What the task requires: Can you change "Courses" to "Classes" in the items from the line containing "Browse the CSU Course Catalog (27, 245)" through the line containing "BuddyPress (2064, 1239)", and give those lines back with nothing else altered?

Task material:
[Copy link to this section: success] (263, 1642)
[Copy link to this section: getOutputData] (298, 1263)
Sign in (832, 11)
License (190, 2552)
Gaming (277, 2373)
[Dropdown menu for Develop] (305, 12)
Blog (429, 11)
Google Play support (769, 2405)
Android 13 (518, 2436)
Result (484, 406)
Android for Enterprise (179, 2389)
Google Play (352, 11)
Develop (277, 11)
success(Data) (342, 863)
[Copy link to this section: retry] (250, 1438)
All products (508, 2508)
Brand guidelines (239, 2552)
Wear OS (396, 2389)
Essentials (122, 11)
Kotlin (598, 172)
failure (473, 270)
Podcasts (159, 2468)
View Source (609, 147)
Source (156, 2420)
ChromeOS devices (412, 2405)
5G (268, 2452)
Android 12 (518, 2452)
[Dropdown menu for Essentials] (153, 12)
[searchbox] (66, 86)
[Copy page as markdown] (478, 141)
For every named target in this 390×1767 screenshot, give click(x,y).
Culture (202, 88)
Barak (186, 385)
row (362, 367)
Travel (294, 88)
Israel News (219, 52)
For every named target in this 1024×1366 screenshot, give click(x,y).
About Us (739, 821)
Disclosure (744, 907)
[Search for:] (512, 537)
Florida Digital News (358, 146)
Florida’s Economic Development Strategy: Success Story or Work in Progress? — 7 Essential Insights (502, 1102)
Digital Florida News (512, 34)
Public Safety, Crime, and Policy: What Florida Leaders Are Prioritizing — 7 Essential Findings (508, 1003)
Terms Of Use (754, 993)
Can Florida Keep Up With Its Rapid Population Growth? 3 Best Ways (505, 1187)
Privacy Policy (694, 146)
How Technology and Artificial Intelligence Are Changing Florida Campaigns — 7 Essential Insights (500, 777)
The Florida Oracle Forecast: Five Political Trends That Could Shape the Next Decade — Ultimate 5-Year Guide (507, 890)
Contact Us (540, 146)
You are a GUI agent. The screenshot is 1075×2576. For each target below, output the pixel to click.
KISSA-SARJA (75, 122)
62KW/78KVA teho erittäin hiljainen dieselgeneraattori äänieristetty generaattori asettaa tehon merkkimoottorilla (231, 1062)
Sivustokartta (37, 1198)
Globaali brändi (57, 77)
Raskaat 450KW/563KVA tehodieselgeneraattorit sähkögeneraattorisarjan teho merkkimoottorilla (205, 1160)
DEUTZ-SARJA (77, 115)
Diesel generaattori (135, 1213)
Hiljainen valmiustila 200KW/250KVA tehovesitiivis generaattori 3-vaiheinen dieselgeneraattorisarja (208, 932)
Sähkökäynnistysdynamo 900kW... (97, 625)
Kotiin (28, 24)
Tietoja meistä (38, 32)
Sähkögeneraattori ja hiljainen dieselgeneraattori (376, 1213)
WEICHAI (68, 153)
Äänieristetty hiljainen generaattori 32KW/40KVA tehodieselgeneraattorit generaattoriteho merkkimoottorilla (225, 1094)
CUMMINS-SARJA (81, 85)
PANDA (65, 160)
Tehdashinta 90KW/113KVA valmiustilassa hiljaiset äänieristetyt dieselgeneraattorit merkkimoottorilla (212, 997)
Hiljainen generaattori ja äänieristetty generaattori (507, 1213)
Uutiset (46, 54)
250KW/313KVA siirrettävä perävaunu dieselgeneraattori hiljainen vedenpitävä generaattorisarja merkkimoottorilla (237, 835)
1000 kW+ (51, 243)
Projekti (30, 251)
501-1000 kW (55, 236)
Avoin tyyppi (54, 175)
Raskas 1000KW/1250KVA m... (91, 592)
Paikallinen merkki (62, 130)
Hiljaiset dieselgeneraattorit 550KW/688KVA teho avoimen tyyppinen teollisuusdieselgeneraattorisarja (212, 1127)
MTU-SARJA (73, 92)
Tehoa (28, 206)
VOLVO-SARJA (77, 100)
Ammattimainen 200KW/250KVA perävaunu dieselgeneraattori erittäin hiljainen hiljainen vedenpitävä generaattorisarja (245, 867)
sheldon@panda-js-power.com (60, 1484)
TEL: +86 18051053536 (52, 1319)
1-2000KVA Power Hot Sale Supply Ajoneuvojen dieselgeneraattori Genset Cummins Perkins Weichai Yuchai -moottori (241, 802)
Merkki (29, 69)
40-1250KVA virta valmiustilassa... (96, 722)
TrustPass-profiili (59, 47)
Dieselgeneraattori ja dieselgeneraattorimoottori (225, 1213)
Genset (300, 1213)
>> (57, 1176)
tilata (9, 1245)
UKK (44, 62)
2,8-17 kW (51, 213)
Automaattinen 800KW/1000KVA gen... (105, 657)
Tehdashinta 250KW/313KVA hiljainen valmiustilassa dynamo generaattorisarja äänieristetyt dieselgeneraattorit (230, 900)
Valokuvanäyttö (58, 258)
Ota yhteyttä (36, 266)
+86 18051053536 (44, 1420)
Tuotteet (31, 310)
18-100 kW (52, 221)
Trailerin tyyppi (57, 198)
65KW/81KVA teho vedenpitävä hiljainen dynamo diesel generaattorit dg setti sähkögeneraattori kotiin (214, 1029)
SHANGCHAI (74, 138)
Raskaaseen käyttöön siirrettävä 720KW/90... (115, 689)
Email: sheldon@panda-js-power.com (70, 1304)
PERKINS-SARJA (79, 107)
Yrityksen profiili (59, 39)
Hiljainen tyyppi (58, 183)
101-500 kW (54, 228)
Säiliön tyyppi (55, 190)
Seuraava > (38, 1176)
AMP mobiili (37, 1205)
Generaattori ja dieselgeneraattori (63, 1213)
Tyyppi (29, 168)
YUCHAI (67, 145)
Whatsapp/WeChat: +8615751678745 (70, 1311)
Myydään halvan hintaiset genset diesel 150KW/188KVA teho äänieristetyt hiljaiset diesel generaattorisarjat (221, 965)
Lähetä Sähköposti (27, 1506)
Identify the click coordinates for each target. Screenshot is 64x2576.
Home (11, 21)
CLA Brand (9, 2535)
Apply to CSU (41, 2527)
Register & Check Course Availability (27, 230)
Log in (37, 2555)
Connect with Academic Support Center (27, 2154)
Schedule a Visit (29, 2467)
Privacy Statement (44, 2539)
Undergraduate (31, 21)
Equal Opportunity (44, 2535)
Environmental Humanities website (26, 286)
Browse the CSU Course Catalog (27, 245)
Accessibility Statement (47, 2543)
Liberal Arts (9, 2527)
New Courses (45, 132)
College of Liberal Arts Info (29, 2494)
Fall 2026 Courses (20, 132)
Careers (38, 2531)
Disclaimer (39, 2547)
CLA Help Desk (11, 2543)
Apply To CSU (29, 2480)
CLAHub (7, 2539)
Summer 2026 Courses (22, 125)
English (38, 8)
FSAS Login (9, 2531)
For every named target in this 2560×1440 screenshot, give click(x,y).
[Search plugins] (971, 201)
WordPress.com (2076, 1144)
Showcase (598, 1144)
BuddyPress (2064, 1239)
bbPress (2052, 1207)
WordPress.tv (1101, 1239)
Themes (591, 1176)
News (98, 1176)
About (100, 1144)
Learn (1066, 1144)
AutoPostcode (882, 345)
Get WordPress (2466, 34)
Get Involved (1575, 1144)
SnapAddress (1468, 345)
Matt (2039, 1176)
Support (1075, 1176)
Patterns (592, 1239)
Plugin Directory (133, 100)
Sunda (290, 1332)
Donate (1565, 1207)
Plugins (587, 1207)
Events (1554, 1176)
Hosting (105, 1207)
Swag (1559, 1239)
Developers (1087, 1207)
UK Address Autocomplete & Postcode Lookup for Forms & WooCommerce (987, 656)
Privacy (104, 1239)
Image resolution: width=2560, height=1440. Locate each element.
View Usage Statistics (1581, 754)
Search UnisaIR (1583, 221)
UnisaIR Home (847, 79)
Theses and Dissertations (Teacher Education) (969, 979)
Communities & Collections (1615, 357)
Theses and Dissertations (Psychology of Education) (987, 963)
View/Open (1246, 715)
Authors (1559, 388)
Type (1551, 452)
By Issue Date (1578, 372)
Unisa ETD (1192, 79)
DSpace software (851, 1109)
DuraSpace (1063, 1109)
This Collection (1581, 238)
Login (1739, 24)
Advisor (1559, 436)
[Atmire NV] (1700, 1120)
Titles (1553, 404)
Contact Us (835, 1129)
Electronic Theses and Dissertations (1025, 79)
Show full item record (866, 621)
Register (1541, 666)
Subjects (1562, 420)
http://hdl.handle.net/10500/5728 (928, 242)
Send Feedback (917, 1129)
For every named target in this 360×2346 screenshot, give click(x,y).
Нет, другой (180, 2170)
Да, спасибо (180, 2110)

Task output:
Browse the CSU Course Catalog (27, 245)
Accessibility Statement (47, 2543)
Liberal Arts (9, 2527)
New Classes (45, 132)
College of Liberal Arts Info (29, 2494)
Fall 2026 Classes (20, 132)
Careers (38, 2531)
Disclaimer (39, 2547)
CLA Help Desk (11, 2543)
Apply To CSU (29, 2480)
CLAHub (7, 2539)
Summer 2026 Classes (22, 125)
English (38, 8)
FSAS Login (9, 2531)
For every named target in this 2560×1440 screenshot, give click(x,y).
[Search plugins] (971, 201)
WordPress.com (2076, 1144)
Showcase (598, 1144)
BuddyPress (2064, 1239)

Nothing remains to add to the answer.